Render every line of the rows below as a numbered list, omitting blank lines.

--- Start of Entries provided ---

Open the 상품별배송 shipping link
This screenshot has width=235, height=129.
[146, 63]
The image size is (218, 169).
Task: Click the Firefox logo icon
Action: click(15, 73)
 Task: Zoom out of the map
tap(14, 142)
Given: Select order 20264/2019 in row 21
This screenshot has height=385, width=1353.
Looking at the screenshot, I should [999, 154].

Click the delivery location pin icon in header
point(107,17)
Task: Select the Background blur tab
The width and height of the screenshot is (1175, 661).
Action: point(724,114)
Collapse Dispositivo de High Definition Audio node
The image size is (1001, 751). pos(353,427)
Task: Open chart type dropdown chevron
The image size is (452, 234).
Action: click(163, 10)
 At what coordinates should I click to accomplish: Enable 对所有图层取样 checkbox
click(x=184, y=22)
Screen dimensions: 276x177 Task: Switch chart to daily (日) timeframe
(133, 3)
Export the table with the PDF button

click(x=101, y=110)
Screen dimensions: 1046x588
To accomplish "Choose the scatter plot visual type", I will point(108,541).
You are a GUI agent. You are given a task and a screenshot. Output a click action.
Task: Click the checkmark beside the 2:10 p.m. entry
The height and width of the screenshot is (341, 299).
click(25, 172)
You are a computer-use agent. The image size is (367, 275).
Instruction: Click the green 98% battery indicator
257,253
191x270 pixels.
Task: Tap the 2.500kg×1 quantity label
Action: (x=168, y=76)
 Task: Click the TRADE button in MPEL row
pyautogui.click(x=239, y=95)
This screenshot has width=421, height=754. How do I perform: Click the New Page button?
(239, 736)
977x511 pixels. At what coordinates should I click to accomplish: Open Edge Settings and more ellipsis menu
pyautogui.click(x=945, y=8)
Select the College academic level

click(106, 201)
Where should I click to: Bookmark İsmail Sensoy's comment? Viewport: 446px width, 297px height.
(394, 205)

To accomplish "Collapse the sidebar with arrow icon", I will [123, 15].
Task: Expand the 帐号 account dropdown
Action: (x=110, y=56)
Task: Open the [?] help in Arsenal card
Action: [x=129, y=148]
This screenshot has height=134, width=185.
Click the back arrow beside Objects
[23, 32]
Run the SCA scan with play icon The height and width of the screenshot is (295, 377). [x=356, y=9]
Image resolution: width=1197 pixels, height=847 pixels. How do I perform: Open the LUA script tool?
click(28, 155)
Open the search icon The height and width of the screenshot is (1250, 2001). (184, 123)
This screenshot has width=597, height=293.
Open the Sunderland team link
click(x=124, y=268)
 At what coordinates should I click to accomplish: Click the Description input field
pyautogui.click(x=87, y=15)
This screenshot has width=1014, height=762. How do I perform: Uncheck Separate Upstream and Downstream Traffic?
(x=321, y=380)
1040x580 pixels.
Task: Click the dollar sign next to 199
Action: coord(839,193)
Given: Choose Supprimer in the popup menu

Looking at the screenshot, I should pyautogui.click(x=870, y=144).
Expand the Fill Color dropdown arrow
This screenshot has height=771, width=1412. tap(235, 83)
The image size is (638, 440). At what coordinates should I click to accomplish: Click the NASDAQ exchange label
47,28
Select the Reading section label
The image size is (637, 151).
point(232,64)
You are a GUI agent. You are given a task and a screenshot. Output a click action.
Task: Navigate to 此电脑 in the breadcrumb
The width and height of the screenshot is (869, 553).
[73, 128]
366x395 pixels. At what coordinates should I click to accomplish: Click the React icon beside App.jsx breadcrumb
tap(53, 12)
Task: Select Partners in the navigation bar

--- End of Entries provided ---

• _Response below_
1. Open the 상품별배송 shipping link
2. This screenshot has width=235, height=129.
3. [146, 63]
4. The image size is (218, 169).
5. Task: Click the Firefox logo icon
6. Action: click(15, 73)
7.  Task: Zoom out of the map
8. tap(14, 142)
9. Given: Select order 20264/2019 in row 21
10. This screenshot has height=385, width=1353.
11. Looking at the screenshot, I should [999, 154].
12. Click the delivery location pin icon in header
13. point(107,17)
14. Task: Select the Background blur tab
15. The width and height of the screenshot is (1175, 661).
16. Action: point(724,114)
17. Collapse Dispositivo de High Definition Audio node
18. The image size is (1001, 751). pos(353,427)
19. Task: Open chart type dropdown chevron
20. The image size is (452, 234).
21. Action: click(163, 10)
22.  At what coordinates should I click to accomplish: Enable 对所有图层取样 checkbox
23. click(x=184, y=22)
24. Screen dimensions: 276x177 Task: Switch chart to daily (日) timeframe
25. (133, 3)
26. Export the table with the PDF button
27. click(x=101, y=110)
28. Screen dimensions: 1046x588
29. To accomplish "Choose the scatter plot visual type", I will point(108,541).
30. You are a GUI agent. You are given a task and a screenshot. Output a click action.
31. Task: Click the checkmark beside the 2:10 p.m. entry
32. The height and width of the screenshot is (341, 299).
33. click(25, 172)
34. You are a computer-use agent. The image size is (367, 275).
35. Instruction: Click the green 98% battery indicator
36. 257,253
37. 191x270 pixels.
38. Task: Tap the 2.500kg×1 quantity label
39. Action: (x=168, y=76)
40.  Task: Click the TRADE button in MPEL row
41. pyautogui.click(x=239, y=95)
42. This screenshot has width=421, height=754. How do I perform: Click the New Page button?
43. (239, 736)
44. 977x511 pixels. At what coordinates should I click to accomplish: Open Edge Settings and more ellipsis menu
45. pyautogui.click(x=945, y=8)
46. Select the College academic level
47. click(106, 201)
48. Where should I click to: Bookmark İsmail Sensoy's comment? Viewport: 446px width, 297px height.
49. (394, 205)
50. To accomplish "Collapse the sidebar with arrow icon", I will [123, 15].
51. Task: Expand the 帐号 account dropdown
52. Action: (x=110, y=56)
53. Task: Open the [?] help in Arsenal card
54. Action: [x=129, y=148]
55. This screenshot has height=134, width=185.
56. Click the back arrow beside Objects
57. [23, 32]
58. Run the SCA scan with play icon The height and width of the screenshot is (295, 377). [x=356, y=9]
59. Image resolution: width=1197 pixels, height=847 pixels. How do I perform: Open the LUA script tool?
60. click(28, 155)
61. Open the search icon The height and width of the screenshot is (1250, 2001). (184, 123)
62. This screenshot has width=597, height=293.
63. Open the Sunderland team link
64. click(x=124, y=268)
65.  At what coordinates should I click to accomplish: Click the Description input field
66. pyautogui.click(x=87, y=15)
67. This screenshot has width=1014, height=762. How do I perform: Uncheck Separate Upstream and Downstream Traffic?
68. (x=321, y=380)
69. 1040x580 pixels.
70. Task: Click the dollar sign next to 199
71. Action: coord(839,193)
72. Given: Choose Supprimer in the popup menu
73. Looking at the screenshot, I should pyautogui.click(x=870, y=144).
74. Expand the Fill Color dropdown arrow
75. This screenshot has height=771, width=1412. tap(235, 83)
76. The image size is (638, 440). At what coordinates should I click to accomplish: Click the NASDAQ exchange label
77. 47,28
78. Select the Reading section label
79. The image size is (637, 151).
80. point(232,64)
81. You are a GUI agent. You are given a task and a screenshot. Output a click action.
82. Task: Navigate to 此电脑 in the breadcrumb
83. The width and height of the screenshot is (869, 553).
84. [73, 128]
85. 366x395 pixels. At what coordinates should I click to accomplish: Click the React icon beside App.jsx breadcrumb
86. tap(53, 12)
87. Task: Select Partners in the navigation bar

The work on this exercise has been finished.